[PATCH] D115973: [llvm-profgen] Support symbol loading for debug fission

James Henderson via Phabricator via llvm-commits llvm-commits at lists.llvm.org
Tue Feb 15 00:14:02 PST 2022


jhenderson added a subscriber: Higuoxing.
jhenderson added a comment.

Pinging @Higuoxing, as he was the one who actually did a lot of the more recent yaml2obj DWARF implementation and may have some feedback on how best to reduce things.

Picking up on a couple of different points:

As @dblaikie mentioned, `cross-project-tests` is primarily for integration testing between LLVM components. One use case that is on the boundary line is llvm-symbolizer and other tool testing that need to consume a linked binary for their test case, as you can't use LLD outside of the `cross-project-tests` and the `lld` project. yaml2obj could be used for generating the test input objects in such cases, but as already noted, it may not be practical for some cases to reduce the YAML down to a usable document.

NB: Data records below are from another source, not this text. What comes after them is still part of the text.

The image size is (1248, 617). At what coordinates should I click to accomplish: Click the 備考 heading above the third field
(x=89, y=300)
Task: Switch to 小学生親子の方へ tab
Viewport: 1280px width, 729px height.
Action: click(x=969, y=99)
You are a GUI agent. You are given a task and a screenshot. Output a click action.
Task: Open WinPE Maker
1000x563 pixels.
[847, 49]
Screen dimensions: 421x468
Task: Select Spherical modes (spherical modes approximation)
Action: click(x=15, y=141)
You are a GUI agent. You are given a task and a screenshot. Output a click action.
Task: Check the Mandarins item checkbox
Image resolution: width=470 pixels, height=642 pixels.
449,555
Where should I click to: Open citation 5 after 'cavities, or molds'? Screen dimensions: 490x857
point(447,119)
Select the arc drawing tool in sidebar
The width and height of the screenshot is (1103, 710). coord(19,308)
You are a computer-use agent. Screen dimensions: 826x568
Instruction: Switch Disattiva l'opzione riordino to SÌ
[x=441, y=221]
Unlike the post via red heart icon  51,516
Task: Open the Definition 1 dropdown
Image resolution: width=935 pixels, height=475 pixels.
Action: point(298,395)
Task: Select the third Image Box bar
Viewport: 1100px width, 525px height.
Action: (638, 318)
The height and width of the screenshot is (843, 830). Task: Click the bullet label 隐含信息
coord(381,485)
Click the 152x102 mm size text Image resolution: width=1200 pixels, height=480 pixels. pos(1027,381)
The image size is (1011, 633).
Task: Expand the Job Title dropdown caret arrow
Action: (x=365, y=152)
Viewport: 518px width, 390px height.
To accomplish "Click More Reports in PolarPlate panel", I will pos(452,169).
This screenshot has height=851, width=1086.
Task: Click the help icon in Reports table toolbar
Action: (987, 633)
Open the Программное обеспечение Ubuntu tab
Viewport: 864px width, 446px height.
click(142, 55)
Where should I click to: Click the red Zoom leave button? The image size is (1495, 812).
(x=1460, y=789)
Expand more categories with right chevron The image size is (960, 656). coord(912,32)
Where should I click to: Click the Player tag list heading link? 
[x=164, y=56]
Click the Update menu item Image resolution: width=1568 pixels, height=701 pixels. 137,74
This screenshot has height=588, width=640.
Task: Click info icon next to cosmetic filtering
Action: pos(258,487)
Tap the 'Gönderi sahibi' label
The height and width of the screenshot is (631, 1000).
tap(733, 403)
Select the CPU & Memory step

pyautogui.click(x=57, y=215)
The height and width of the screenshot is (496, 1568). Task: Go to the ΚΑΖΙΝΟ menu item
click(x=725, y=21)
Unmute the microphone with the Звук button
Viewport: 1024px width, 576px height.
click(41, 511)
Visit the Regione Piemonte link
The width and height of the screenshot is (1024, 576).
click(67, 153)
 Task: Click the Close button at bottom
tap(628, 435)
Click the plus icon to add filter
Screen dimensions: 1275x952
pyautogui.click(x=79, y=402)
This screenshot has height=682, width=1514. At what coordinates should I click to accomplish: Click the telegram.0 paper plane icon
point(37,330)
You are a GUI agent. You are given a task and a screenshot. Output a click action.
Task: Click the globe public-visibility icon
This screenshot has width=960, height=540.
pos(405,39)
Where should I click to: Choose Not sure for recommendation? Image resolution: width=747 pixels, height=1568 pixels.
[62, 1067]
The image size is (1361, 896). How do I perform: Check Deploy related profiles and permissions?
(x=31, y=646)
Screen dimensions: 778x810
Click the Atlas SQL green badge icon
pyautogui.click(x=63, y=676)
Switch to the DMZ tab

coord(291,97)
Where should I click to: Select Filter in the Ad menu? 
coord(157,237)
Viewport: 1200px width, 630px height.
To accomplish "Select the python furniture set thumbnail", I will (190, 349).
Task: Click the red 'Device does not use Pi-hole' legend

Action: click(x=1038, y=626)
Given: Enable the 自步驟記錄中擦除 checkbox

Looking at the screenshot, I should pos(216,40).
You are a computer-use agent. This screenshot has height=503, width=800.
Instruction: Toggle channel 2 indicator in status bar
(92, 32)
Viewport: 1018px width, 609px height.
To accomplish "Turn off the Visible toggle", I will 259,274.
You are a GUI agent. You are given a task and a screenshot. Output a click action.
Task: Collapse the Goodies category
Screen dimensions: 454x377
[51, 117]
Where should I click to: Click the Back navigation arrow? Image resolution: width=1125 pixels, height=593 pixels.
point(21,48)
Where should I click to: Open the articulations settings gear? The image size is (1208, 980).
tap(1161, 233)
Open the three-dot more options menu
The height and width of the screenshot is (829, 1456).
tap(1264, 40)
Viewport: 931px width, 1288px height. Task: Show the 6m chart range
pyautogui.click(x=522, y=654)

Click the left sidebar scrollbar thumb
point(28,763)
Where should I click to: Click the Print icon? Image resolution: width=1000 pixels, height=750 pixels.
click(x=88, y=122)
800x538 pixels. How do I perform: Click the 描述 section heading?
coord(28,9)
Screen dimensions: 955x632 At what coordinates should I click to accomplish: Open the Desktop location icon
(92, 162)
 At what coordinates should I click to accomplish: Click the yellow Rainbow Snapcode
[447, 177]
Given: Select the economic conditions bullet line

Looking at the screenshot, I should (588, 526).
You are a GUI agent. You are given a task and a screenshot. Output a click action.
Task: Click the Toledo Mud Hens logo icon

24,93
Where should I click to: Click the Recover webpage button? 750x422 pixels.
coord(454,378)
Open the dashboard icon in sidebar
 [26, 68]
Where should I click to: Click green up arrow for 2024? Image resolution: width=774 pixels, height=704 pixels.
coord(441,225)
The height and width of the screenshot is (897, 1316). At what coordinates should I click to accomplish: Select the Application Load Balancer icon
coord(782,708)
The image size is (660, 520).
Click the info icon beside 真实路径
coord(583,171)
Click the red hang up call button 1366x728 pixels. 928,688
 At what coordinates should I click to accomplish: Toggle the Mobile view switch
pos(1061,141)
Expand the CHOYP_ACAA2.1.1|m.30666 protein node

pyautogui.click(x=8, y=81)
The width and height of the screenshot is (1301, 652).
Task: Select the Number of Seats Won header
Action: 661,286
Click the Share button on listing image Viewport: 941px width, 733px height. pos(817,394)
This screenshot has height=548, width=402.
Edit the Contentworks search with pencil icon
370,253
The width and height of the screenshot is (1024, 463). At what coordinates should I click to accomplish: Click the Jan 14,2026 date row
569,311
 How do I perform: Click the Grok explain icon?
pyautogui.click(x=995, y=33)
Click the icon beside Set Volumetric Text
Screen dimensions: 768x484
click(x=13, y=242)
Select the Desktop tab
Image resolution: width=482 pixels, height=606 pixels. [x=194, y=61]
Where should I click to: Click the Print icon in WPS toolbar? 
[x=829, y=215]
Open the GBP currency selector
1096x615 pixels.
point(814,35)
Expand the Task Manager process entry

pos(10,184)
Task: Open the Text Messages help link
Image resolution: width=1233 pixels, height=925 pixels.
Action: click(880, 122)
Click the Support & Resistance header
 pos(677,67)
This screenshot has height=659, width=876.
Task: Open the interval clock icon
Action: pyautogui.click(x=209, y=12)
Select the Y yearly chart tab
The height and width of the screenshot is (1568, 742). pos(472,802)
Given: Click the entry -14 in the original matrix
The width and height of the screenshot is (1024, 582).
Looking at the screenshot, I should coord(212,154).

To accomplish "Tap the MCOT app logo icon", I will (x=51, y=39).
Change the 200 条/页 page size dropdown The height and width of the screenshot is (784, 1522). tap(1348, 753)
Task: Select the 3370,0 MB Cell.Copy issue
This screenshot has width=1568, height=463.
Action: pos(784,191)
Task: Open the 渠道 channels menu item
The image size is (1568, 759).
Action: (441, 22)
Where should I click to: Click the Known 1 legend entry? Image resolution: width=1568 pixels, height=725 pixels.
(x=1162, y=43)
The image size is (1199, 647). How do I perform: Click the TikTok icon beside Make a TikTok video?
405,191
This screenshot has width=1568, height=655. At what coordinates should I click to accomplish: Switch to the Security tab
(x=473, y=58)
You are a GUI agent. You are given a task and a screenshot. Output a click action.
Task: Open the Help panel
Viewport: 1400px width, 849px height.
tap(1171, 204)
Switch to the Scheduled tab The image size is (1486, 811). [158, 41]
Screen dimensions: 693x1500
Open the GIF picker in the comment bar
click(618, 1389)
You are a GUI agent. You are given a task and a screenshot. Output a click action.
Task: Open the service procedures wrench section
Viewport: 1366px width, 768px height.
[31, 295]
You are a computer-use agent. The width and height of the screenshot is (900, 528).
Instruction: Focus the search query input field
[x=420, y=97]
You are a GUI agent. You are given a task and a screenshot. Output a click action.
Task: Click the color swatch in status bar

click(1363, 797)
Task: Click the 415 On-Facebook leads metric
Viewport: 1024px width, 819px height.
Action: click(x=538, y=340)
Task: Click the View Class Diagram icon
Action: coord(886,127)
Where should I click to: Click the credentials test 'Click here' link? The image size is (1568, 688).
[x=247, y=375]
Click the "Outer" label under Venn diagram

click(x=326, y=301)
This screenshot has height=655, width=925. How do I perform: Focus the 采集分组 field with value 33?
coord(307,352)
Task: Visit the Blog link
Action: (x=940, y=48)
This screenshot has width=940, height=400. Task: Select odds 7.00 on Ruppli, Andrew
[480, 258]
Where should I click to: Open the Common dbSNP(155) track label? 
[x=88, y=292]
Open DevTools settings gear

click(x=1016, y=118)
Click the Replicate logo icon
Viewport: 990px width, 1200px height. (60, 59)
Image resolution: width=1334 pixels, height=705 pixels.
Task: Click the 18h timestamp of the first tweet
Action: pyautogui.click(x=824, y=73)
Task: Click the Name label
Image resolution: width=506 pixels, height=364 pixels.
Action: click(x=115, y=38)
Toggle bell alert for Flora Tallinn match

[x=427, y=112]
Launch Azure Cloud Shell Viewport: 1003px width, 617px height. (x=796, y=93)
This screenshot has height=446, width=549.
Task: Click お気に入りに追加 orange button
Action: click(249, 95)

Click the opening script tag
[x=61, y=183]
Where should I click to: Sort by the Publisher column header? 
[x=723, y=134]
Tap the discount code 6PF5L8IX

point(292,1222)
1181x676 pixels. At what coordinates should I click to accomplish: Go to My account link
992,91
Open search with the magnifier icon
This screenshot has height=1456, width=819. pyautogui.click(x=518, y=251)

Regarding checked-in binaries as test inputs: I'd always prefer to avoid this, even if the only alternative is using an opaque assembly or YAML file as input, with instructions on how to generate it (specifically the input source, the compilation/linking commands, and the version of the tool(s) used in generating it). The reason for this is repository size: git isn't very good at keeping the size of committed binaries to a minimum, meaning that every binary ever checked into the repo, //even if not still in use// contributes to the size of people's local git repositories. It gets worse when that binary gets updated too. Another advantage with the checked-in source approach is that it's easy to get diffs between versions: say a tweak was made to the test input, it is usually fairly straightforward to see the differences that such a tweak cause from a diff.